Exoneree shares story with law students

By Lori Atherton
U-M Law

Michigan Innocence Clinic client Richard Phillips spent 46 years in prison for a murder he didn’t commit. When he was exonerated in March 2018, Phillips became the longest-serving exoneree in U.S. history.

“I’m a historical figure — nobody else in the U.S. has done more time in prison for a crime he didn’t commit,” Phillips told a Law School audience during an October 1 talk commemorating Wrongful Conviction Day.

Phillips, now 73, was convicted, along with co-defendant Richard Palombo, of conspiracy to commit murder and the first-degree premeditated murder of Gregory Harris in 1971, on the basis of testimony of the victim’s brother-in-law, Fred Mitchell. On October 25, 1972, Phillips was sentenced to concurrent terms of life in prison without parole for these convictions.

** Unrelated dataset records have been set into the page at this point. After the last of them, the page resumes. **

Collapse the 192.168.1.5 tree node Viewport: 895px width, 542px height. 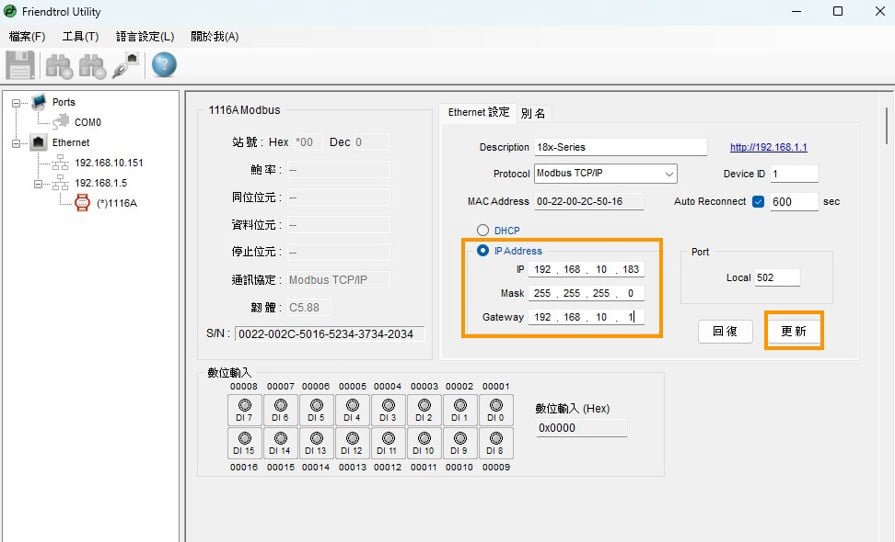(x=38, y=183)
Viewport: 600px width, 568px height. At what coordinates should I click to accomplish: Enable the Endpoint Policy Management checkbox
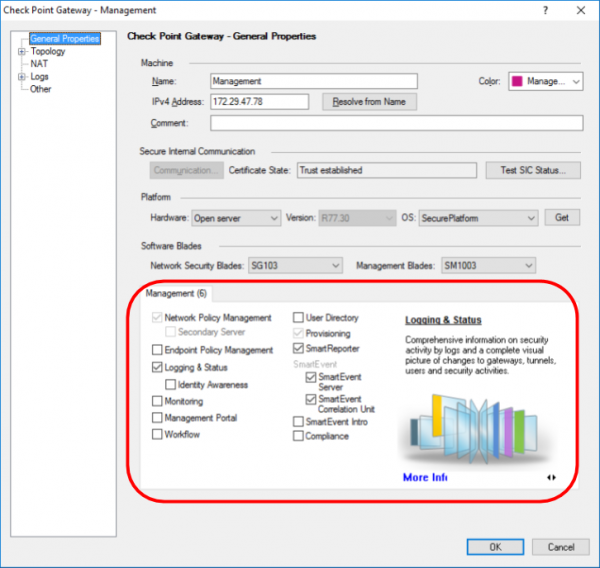click(x=157, y=350)
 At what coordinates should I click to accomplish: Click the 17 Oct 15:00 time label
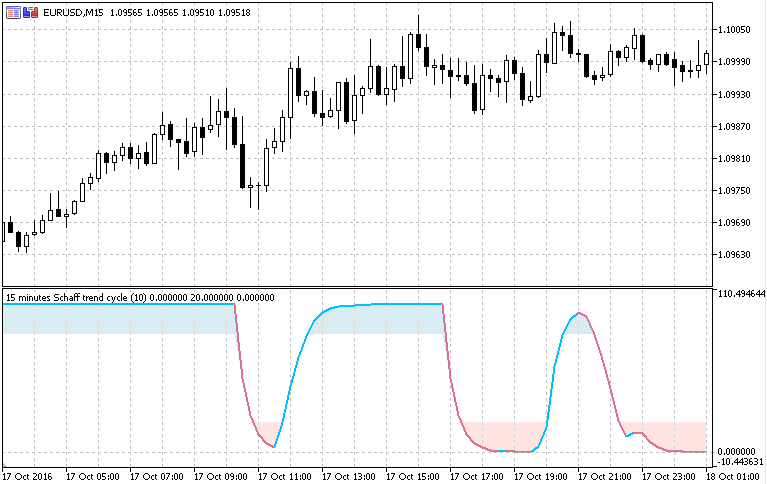click(415, 475)
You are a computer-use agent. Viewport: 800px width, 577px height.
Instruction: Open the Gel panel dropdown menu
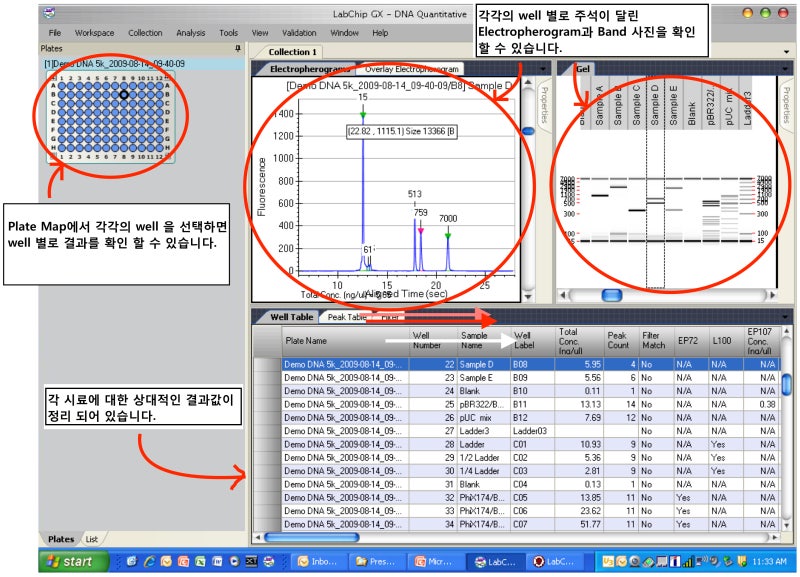pyautogui.click(x=785, y=70)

During a parole board hearing in 2010, Palombo admitted that he and Mitchell killed Harris, and that he didn’t even know Phillips at the time of the murder. The circuit court judge held an evidentiary hearing and vacated the conviction in August 2017. The Wayne County Prosecutor’s Conviction Integrity Unit then reviewed the case, and the prosecution dismissed all charges in March 2018.

“The very person who killed [Harris] got up on the stand and said that I did it,” Phillips said about Fred Mitchell, noting that he was convicted solely on the basis of Mitchell’s testimony and without any evidence. Phillips urged students, especially those who will become prosecutors, “to do the right thing as lawyers and not put innocent people in prison just to win cases.”

Phillips, who became a client of the Michigan Innocence Clinic in 2014, told law students how fortunate they are to be educated at the University of Michigan, and he encouraged them to aspire to be better lawyers than even their greatest teachers, “because that is the way to move forward as a country.” Phillips acknowledged his own lack of interest in education growing up — he’s a 10th-grade dropout — but took college classes in prison “to make the best use of his time.”

Phillips said getting acclimated to society after spending nearly 50 years behind bars “has been like going to Mars and coming back.”

Though he now receives a modest amount of public assistance, he said he initially wasn’t provided any aid or benefits from the State of Michigan upon his release, and he has had to learn how to do everything, including shop, pay bills, and use a cell phone.

“It’s been almost impossible [to acclimate] without assistance,”?he said, “but in the nine months since I’ve been in the free world, I’ve come a long way, because I have good people behind me and good support.”

Under a 2016 Michigan law, Phillips qualifies for compensation for the wrongfully convicted, which equals $50,000 for every year incarcerated. While the compensation—which Phillips has not yet received—is an acknowledgment of the state’s wrongdoing in his case, “no amount of money can pay for 50 years of your life,” Phillips said. “What mattered to me was stepping out of prison a free man.”

The Michigan Innocence Clinic, established in 2009, works to free those who have been wrongly convicted and focuses on cases where there is no DNA to test. Eighteen clients have been freed to date by the clinic’s efforts.